### REQUEST
Please present the lines from the first one through the line containing "スタッフブログ (414, 2346)", inclusive, as a Markdown table with a No. column for the row number and a Text column for the line, leaving out any blank lines.

[START EXERCISE MATERIALS]

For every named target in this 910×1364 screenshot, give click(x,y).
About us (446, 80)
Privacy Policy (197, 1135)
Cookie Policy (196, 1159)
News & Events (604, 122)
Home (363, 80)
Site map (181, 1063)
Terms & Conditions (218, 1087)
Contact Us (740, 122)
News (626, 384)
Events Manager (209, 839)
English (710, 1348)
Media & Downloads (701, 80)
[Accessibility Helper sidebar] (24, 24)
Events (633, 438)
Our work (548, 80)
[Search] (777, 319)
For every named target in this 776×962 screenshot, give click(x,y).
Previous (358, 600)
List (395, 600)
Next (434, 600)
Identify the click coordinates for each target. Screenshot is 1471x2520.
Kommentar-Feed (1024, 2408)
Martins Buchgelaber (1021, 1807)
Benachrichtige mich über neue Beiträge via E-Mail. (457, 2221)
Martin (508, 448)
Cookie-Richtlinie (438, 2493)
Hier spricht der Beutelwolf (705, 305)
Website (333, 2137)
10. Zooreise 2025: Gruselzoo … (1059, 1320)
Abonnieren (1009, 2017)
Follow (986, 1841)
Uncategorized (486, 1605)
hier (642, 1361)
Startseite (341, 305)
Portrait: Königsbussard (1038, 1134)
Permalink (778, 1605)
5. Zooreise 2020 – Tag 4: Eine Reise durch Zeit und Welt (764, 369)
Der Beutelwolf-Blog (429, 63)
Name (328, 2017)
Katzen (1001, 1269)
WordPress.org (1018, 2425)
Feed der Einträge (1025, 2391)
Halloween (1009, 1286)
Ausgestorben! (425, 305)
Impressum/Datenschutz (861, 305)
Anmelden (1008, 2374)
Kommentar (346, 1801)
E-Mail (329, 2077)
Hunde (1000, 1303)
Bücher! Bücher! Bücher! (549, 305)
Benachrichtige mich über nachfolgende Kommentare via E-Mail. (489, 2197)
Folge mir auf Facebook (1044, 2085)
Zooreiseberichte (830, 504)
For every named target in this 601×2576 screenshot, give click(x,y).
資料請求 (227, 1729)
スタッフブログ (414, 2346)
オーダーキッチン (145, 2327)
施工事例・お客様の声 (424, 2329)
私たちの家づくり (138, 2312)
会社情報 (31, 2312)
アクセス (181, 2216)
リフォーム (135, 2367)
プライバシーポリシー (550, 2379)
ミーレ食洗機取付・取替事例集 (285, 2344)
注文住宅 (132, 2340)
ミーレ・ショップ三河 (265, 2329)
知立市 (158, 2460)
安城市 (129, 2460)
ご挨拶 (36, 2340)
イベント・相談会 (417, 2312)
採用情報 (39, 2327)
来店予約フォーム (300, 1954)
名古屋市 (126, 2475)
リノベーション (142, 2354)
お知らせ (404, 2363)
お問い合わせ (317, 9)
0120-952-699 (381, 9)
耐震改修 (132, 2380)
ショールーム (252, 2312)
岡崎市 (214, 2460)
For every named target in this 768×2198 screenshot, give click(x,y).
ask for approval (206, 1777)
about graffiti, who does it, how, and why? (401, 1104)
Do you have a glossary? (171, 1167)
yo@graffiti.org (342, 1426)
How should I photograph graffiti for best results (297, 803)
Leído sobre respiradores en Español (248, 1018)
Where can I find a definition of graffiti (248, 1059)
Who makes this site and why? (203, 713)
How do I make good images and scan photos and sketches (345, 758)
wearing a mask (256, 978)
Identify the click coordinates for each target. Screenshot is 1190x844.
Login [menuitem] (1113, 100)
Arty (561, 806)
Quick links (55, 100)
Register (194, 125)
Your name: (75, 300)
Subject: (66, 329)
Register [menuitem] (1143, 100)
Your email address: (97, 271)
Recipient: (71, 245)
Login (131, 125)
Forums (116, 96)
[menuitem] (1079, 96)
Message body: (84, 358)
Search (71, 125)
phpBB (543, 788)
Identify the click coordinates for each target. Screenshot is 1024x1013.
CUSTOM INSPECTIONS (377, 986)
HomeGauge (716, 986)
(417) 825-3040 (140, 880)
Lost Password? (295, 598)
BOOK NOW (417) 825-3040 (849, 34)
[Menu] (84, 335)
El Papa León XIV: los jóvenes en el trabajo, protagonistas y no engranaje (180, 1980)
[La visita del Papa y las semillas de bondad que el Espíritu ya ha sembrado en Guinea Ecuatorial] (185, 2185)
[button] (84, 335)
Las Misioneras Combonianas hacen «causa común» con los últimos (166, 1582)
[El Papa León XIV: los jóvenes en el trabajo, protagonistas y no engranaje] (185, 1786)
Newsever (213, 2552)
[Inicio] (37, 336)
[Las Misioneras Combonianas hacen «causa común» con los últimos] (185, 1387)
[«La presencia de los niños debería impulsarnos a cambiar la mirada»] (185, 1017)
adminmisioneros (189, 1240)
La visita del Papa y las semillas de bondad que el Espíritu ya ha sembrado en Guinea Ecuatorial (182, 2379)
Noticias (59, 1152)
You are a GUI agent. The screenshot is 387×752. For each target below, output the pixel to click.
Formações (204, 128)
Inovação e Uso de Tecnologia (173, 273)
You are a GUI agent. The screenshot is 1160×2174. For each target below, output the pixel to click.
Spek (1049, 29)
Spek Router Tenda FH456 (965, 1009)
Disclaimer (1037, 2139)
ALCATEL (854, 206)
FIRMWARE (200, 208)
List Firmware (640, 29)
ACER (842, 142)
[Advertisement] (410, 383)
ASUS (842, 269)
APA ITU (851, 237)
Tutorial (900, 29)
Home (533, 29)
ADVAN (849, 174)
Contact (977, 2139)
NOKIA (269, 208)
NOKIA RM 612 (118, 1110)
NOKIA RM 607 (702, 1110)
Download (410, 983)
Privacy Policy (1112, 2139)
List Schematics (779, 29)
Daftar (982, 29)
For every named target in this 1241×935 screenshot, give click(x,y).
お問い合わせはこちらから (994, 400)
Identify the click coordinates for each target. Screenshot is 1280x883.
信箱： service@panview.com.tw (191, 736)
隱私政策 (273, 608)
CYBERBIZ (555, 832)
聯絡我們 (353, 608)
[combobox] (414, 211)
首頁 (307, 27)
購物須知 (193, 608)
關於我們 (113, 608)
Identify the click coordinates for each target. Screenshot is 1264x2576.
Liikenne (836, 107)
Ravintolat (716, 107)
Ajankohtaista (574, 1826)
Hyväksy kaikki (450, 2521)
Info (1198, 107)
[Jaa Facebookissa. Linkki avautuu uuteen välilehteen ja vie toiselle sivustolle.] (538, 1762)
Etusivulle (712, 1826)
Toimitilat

[END EXERCISE MATERIALS]

### THE ANSWER
| No. | Text |
|---|---|
| 1 | For every named target in this 910×1364 screenshot, give click(x,y). |
| 2 | About us (446, 80) |
| 3 | Privacy Policy (197, 1135) |
| 4 | Cookie Policy (196, 1159) |
| 5 | News & Events (604, 122) |
| 6 | Home (363, 80) |
| 7 | Site map (181, 1063) |
| 8 | Terms & Conditions (218, 1087) |
| 9 | Contact Us (740, 122) |
| 10 | News (626, 384) |
| 11 | Events Manager (209, 839) |
| 12 | English (710, 1348) |
| 13 | Media & Downloads (701, 80) |
| 14 | [Accessibility Helper sidebar] (24, 24) |
| 15 | Events (633, 438) |
| 16 | Our work (548, 80) |
| 17 | [Search] (777, 319) |
| 18 | For every named target in this 776×962 screenshot, give click(x,y). |
| 19 | Previous (358, 600) |
| 20 | List (395, 600) |
| 21 | Next (434, 600) |
| 22 | Identify the click coordinates for each target. Screenshot is 1471x2520. |
| 23 | Kommentar-Feed (1024, 2408) |
| 24 | Martins Buchgelaber (1021, 1807) |
| 25 | Benachrichtige mich über neue Beiträge via E-Mail. (457, 2221) |
| 26 | Martin (508, 448) |
| 27 | Cookie-Richtlinie (438, 2493) |
| 28 | Hier spricht der Beutelwolf (705, 305) |
| 29 | Website (333, 2137) |
| 30 | 10. Zooreise 2025: Gruselzoo … (1059, 1320) |
| 31 | Abonnieren (1009, 2017) |
| 32 | Follow (986, 1841) |
| 33 | Uncategorized (486, 1605) |
| 34 | hier (642, 1361) |
| 35 | Startseite (341, 305) |
| 36 | Portrait: Königsbussard (1038, 1134) |
| 37 | Permalink (778, 1605) |
| 38 | 5. Zooreise 2020 – Tag 4: Eine Reise durch Zeit und Welt (764, 369) |
| 39 | Der Beutelwolf-Blog (429, 63) |
| 40 | Name (328, 2017) |
| 41 | Katzen (1001, 1269) |
| 42 | WordPress.org (1018, 2425) |
| 43 | Feed der Einträge (1025, 2391) |
| 44 | Halloween (1009, 1286) |
| 45 | Ausgestorben! (425, 305) |
| 46 | Impressum/Datenschutz (861, 305) |
| 47 | Anmelden (1008, 2374) |
| 48 | Kommentar (346, 1801) |
| 49 | E-Mail (329, 2077) |
| 50 | Hunde (1000, 1303) |
| 51 | Bücher! Bücher! Bücher! (549, 305) |
| 52 | Benachrichtige mich über nachfolgende Kommentare via E-Mail. (489, 2197) |
| 53 | Folge mir auf Facebook (1044, 2085) |
| 54 | Zooreiseberichte (830, 504) |
| 55 | For every named target in this 601×2576 screenshot, give click(x,y). |
| 56 | 資料請求 (227, 1729) |
| 57 | スタッフブログ (414, 2346) |